Once assembled, the trestle bridge stood 220 feet above the canyon floor and stretched for 544 feet from one side to the other. The first trains passed over the canyon on July 1, 1882.
A sturdier bridge replaced the original in 1900 at the same spot, and then in 1947 the double-track, steel-arch bridge seen today was completed. Its length is 544 feet and its arch measures 300 feet. While remote, this is a popular site for railfans to photograph BNSF trains.
Part of our crucial “Southern Transcon” route connecting Los Angeles and Chicago, Abo Canyon near Belen, N.M., was one of the last major pieces of single track on this important line. Adding a second track posed physical challenges as well as preservation concerns when construction began in 2008.
Built in the early 1900s, the existing 5-mile single track wove around 400- to 500-foot-high bluffs, through cuts 100-150 feet deep and over 70-foot high bridges. Adding a line was complex given the canyon’s shape and limited access – but the second track was needed to relieve this pinch-point.
Excavation would be significant; ultimately 3.6 million tons of rock had to be blasted. But before any work could begin, there were environmental issues to work through to obtain permits, investigations of local endangered species as well as an extensive study of archaeological resources.
Within the canyon is rock art dating from 1400 A.D., so BNSF designed the project to minimize the impact on these and other cultural sites.
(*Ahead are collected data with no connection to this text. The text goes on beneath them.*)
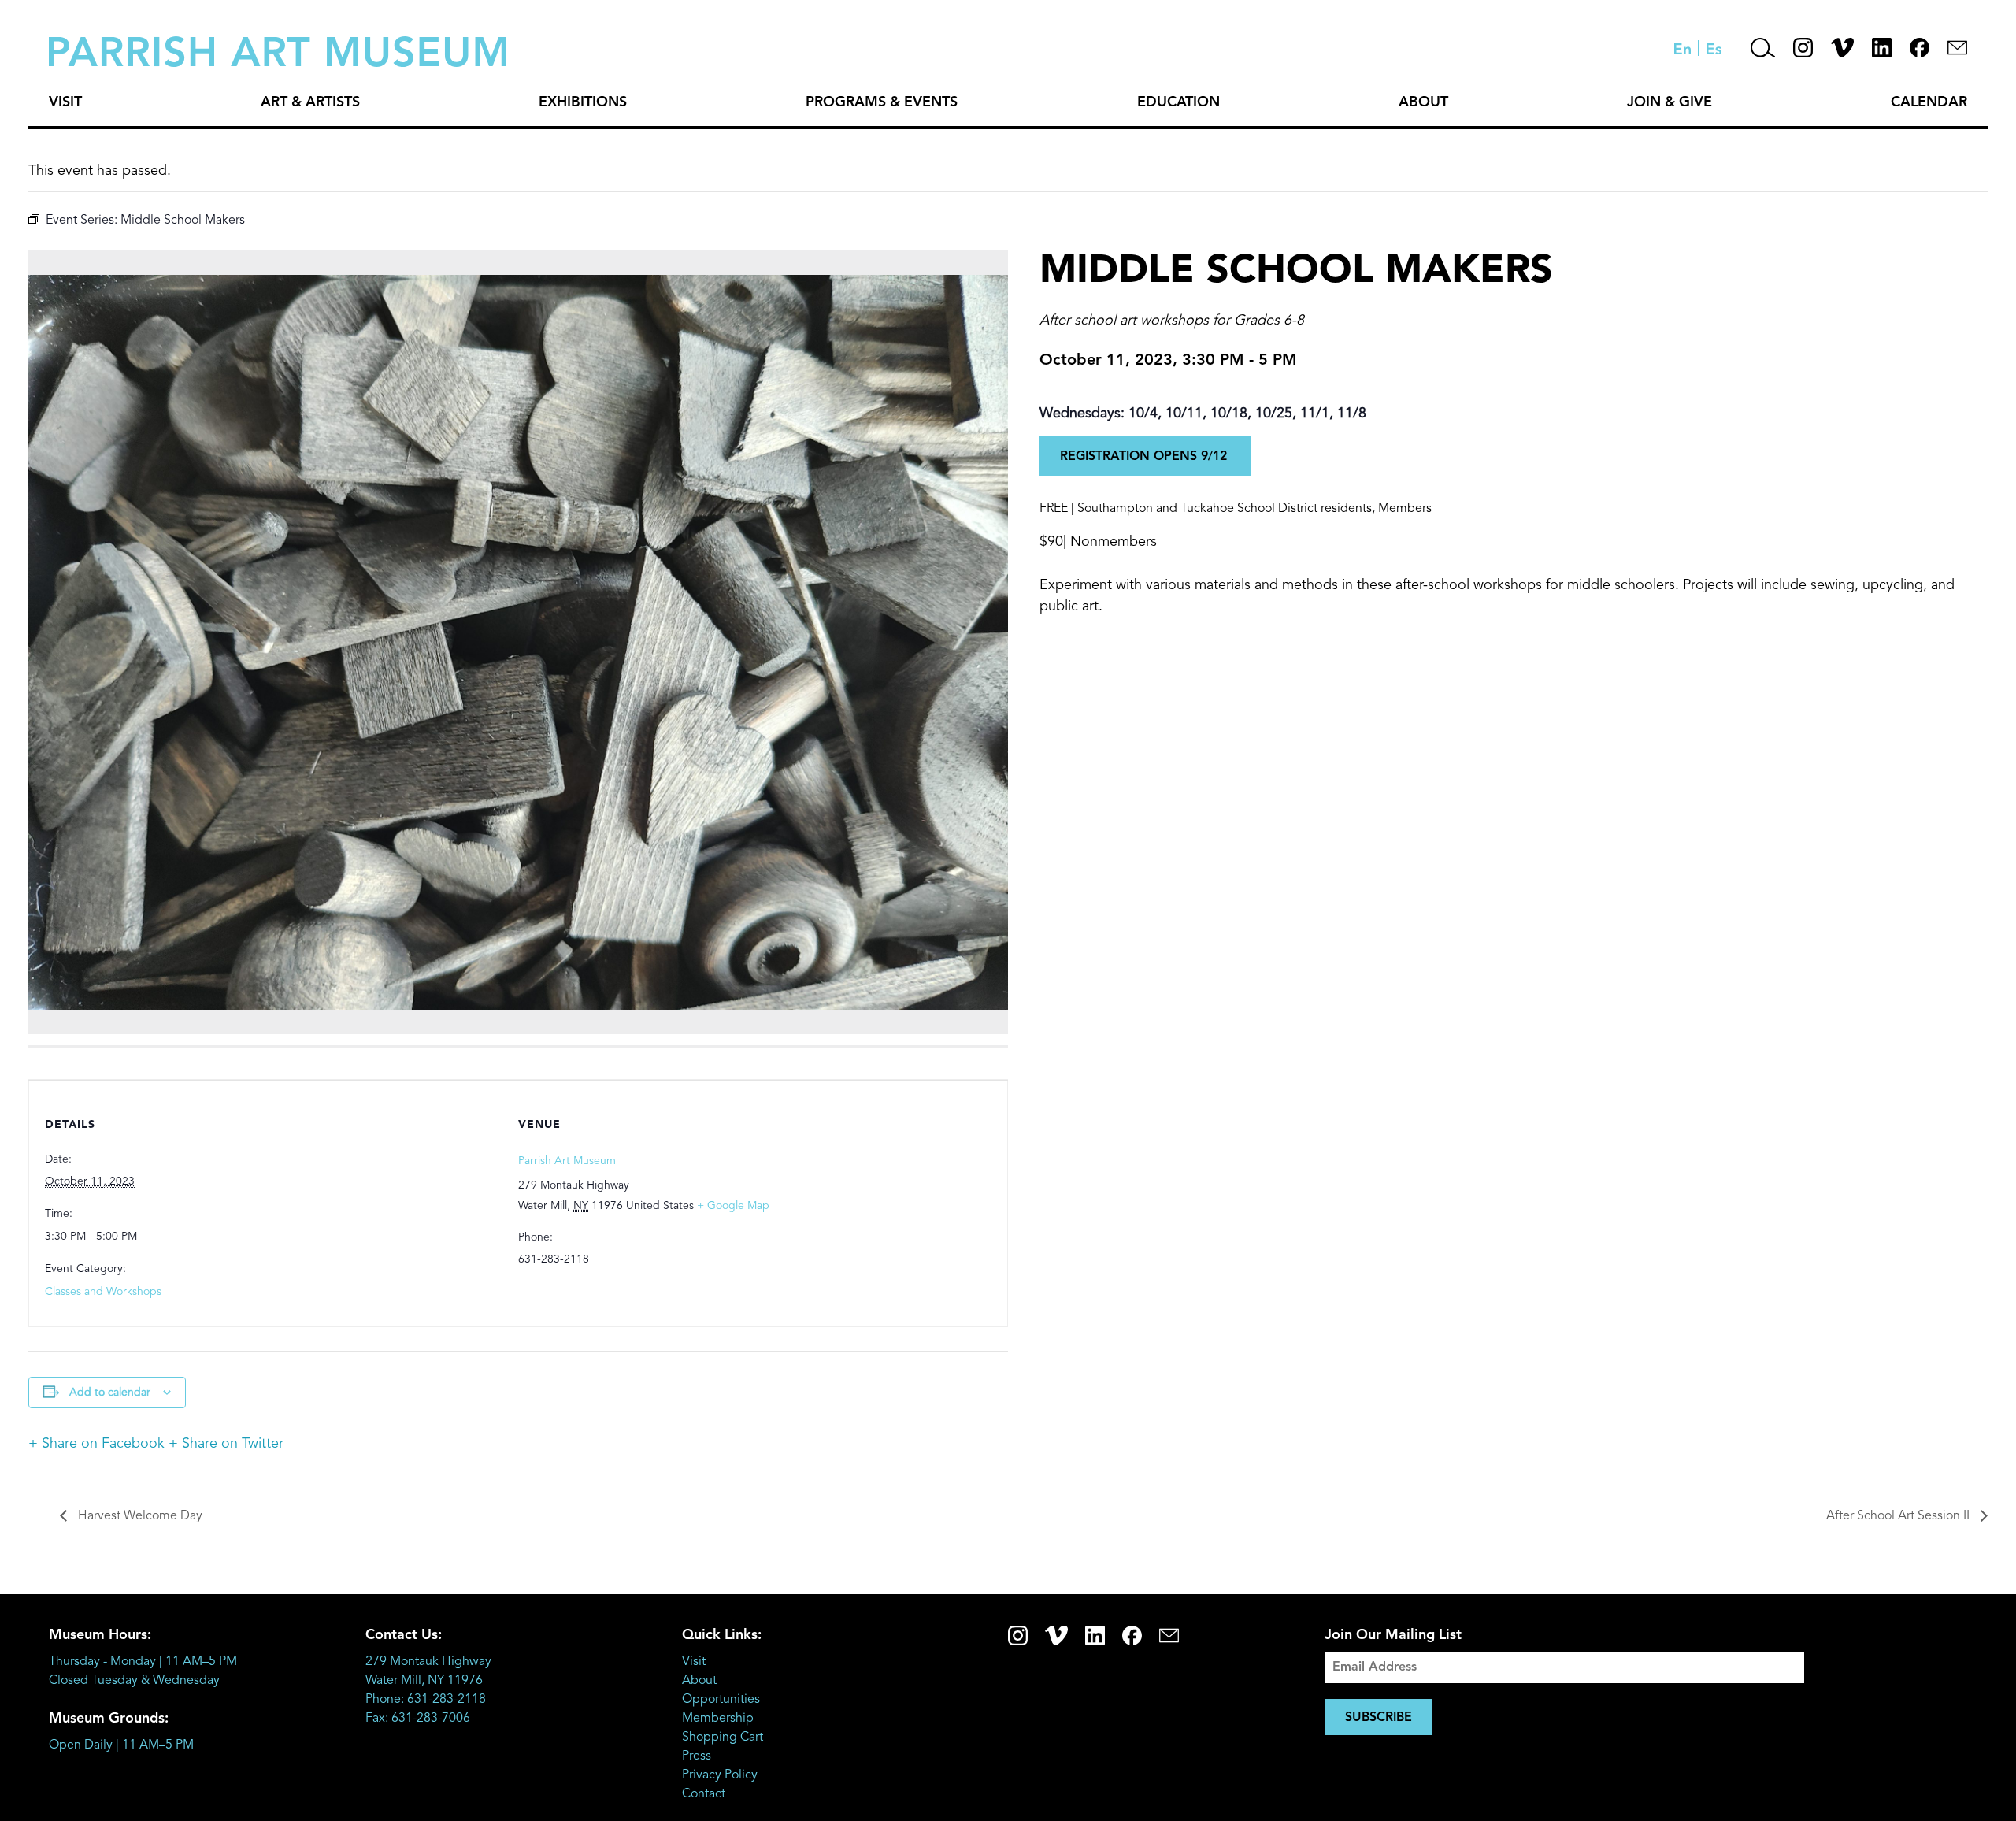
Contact (703, 1794)
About (1423, 102)
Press (696, 1756)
Bighorn sheep that had been reinstated in the canyon needed protecting as well, so a wildlife fence and crossings through bridge openings were engineered.
Among other engineering requirements was that there be reduced curvature of the new line to allow for increased train speeds. The new alignment also reduced rock fall hazards on the existing track as well as provided another track for trains to run on during maintenance. Nine new bridges had to be constructed to mirror the opening and waterway capacity of the 100-year-old bridges on the original construction.
Nearly three years later and ahead of schedule, on June 3, 2011, the first train traversed the completed double track.
Kansas City is a busy rail hub, second only to Chicago, and also part of our Southern Transcon.
Given the number of railroads and trains that operate here, the KC Terminal Railway was formed as part of a public-private partnership by railroads operating in the area to coordinate the use of tracks and to finance the Argentine Connection Flyover – essentially an overpass. The Sheffield Junction, another flyover just a few miles east, was similarly built in 2000.
Work on the two-mile Argentine Flyover began in 2002, running east-west and connecting the Kansas City, Mo., Union Station with BNSF’s Argentine Yard in Kansas City, Kan.
The $60 million Argentine Flyover opened in September 2004, creating three levels of track that enabled increased train speeds and reduced congestion.
Today, BNSF’s Engineering team, like our predecessors, is committed to providing a safe and reliable track and infrastructure to keep our trains – and customers’ goods – moving.
“The most successful engineers in our industry’s history have been able to build projects that reflect the business need at the time and that can also be further enhanced and improved over the course of time,” said Craig Rasmussen, BNSF’s assistant vice president, Engineering Services & Structures. “Today, the same principles are largely still in play. Engineers know the most important elements of decision making are to ensure safety is held paramount, while building infrastructure that can be efficiently operated and maintained for generations to come.”